Balance poses. SO many people battle with them. Not surpsising given most of us don't stand on one leg much. Or you know, stand much at all, and if we ARE standing we aren't standing plumb or using our bodies optimally. It stands to reason then that it'd be hard to pick a leg up with all this going on.
So, short and sweet, here are 7 tips to help you conquer those tree poses.
And half moon poses. And all those other one-leg poses!
- If balancing poses are your kryptonite, you need to practise standing on two legs first before standing on one leg - basically do your mountain pose all the time. Resources on how here.

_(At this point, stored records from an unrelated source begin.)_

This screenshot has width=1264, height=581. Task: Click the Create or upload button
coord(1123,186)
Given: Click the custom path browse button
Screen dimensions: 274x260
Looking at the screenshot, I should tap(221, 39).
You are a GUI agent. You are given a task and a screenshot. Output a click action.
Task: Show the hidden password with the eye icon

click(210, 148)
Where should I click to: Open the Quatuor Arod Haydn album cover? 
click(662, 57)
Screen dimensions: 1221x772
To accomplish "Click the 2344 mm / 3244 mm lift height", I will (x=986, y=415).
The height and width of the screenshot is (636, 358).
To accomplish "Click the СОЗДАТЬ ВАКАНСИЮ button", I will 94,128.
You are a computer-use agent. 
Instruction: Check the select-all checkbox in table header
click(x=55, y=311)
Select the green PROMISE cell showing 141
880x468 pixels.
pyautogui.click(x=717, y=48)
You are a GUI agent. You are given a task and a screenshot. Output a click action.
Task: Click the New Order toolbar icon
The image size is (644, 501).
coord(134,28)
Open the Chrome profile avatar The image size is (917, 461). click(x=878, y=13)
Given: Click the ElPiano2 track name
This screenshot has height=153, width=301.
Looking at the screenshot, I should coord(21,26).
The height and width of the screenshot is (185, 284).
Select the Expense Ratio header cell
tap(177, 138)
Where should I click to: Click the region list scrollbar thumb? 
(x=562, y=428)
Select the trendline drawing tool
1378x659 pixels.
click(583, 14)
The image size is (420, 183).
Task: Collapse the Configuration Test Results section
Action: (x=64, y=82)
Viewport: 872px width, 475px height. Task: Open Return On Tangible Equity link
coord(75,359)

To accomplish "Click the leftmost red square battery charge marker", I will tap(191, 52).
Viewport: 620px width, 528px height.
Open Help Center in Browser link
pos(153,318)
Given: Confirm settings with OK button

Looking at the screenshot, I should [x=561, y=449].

- Squatting with a vertical shin also helps build strength in the muscles in your backline.
- All the alignment markers in mountain pose apply in balancing poses too - thighs turned out, knees and toes pointing in the same direction, vertical leg, butt backed up...seriously, mountain pose is your best friend for conquering balance poses.
- Make sure your arches are lifted, so you don’t put extra pressure on the medial knee
- Having a vertical leg, just like when we stand with two legs, which means shifting your weight back into the front of your heel - for glut activation, and quads that are not tensed up.
- Don’t look at your wobbly teacher at the front of the class. If you happen to be looking out the window, or better yet, practising how to balance while you’re outside, find the furthest tree to look at - that way you can practise how to balance AND relax the muscles around your eyes at the same time. Gaze point - or drishti - really does help you to balance your body and still your mind.
- Practice, practice, practice… Practice while you’re making your morning coffee, practise while waiting for a train, practise while you’re standing in a queue, basically whenever you’re standing, it’s an opportunity to practise and add more movement time in your day!